Exploring the electronic modulation in controlling the activity and selectivity of Ni-Au-In based catalyst in atmospheric pressure CO₂ hydrogenation

Abstract

Nickel-based catalysts are widely used for the hydrogenation of CO₂ but encounter stability challenges during prolonged reactions and at elevated temperatures. At atmospheric pressure, nickel primarily promotes methane formation in CO₂ hydrogenation reactions. In this work, we demonstrate that the stability and activity of nickel can be significantly enhanced through gold (Au) modification. Furthermore, we achieve a near-complete selectivity switch from methane to CO by incorporating indium (In), mediated through the formation of Au-In alloy.
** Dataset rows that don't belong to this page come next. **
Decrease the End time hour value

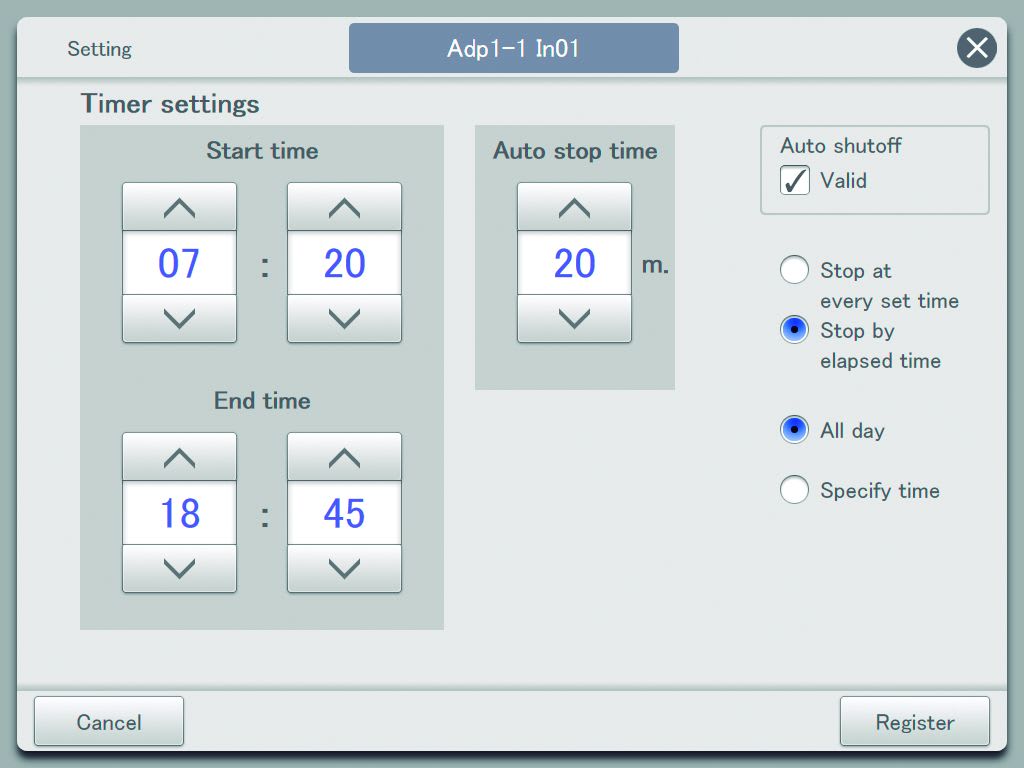pyautogui.click(x=179, y=569)
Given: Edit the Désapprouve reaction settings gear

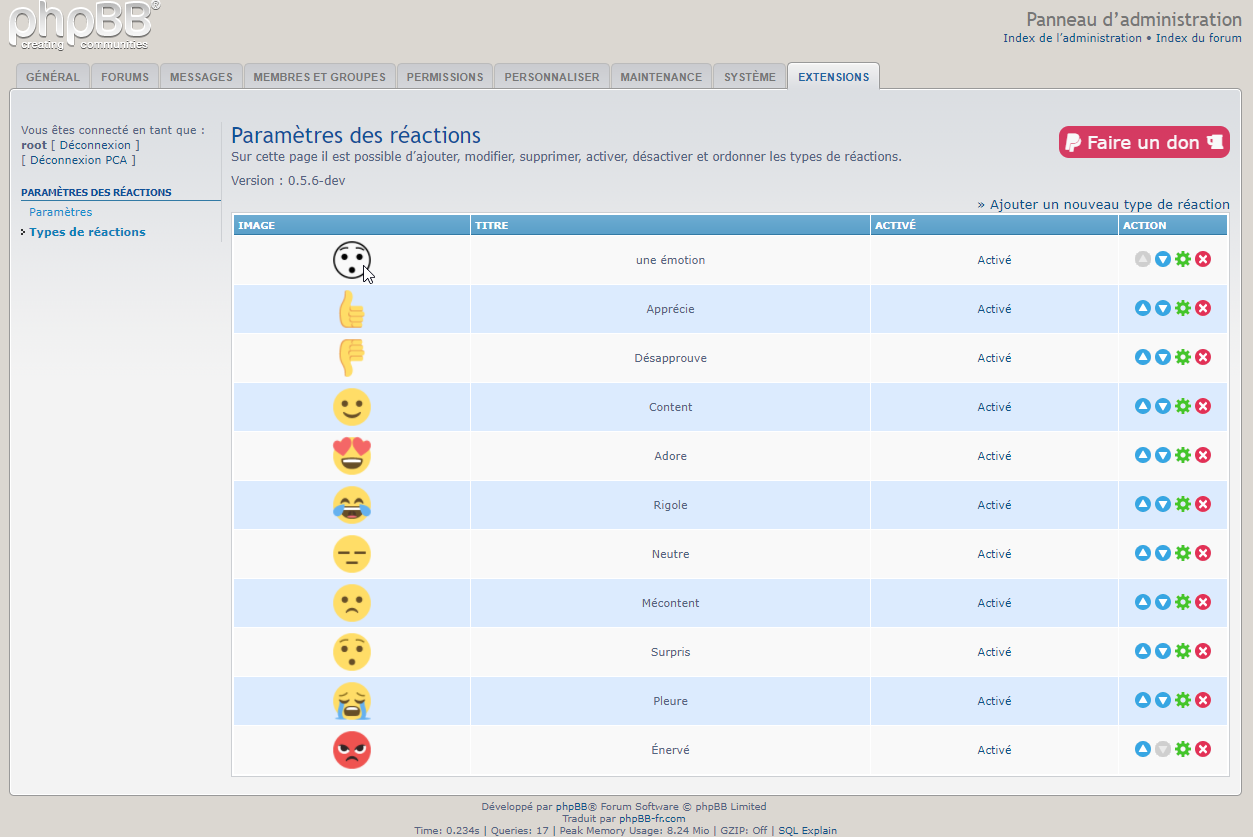Looking at the screenshot, I should click(1183, 357).
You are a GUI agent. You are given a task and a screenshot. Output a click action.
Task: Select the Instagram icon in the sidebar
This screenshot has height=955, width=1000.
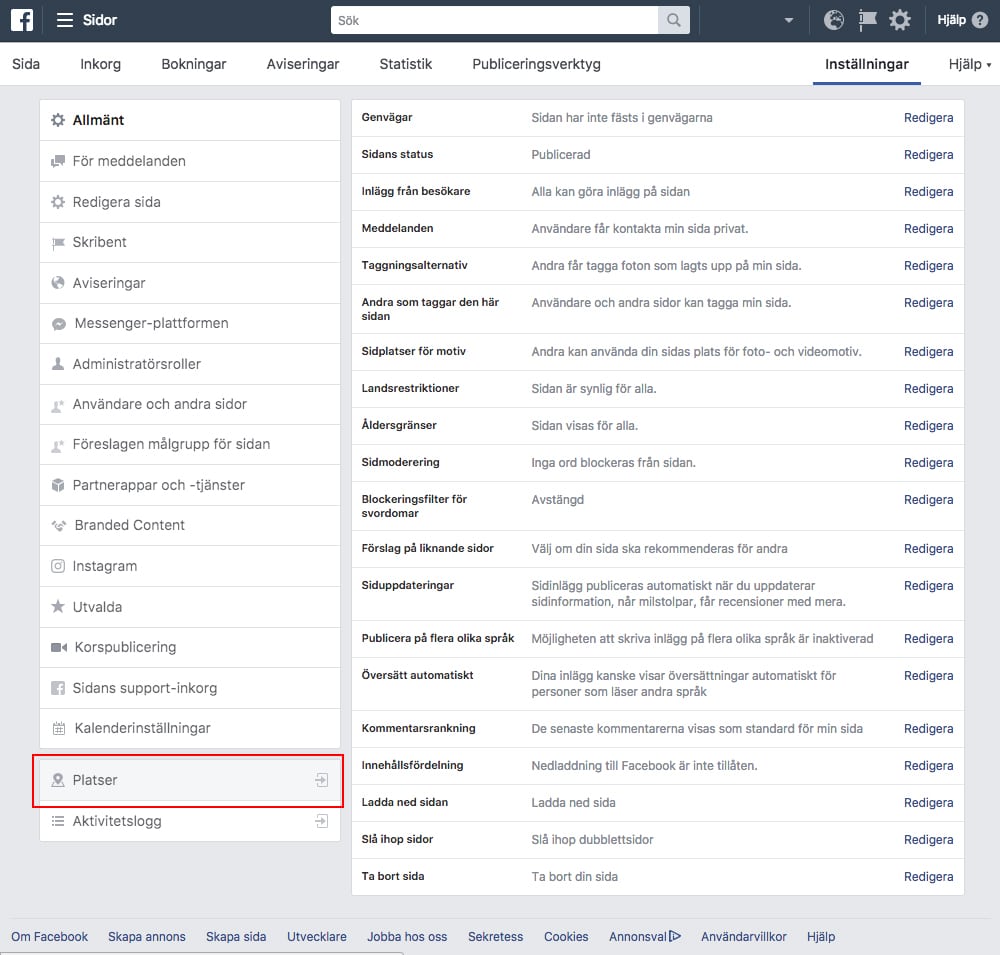[59, 566]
This catalyst exhibits excellent CO₂ conversion and CO selectivity at relatively lower temperatures (400℃), addressing a major bottleneck in the Reverse Water-Gas Shifts (RWGS) reaction. XPS studies demonstrate an interesting electron transfer mechanism facilitated by gold, which involves the formation of electron-rich Au species (Au^δ-) and the development of Au-In alloys. This process improves the reducibility of nickel oxide while allowing a fraction of nickel to remain in its metallic form, managing a facile hydrogenation process and regulating the shift in selectivity from CH₄ to CO.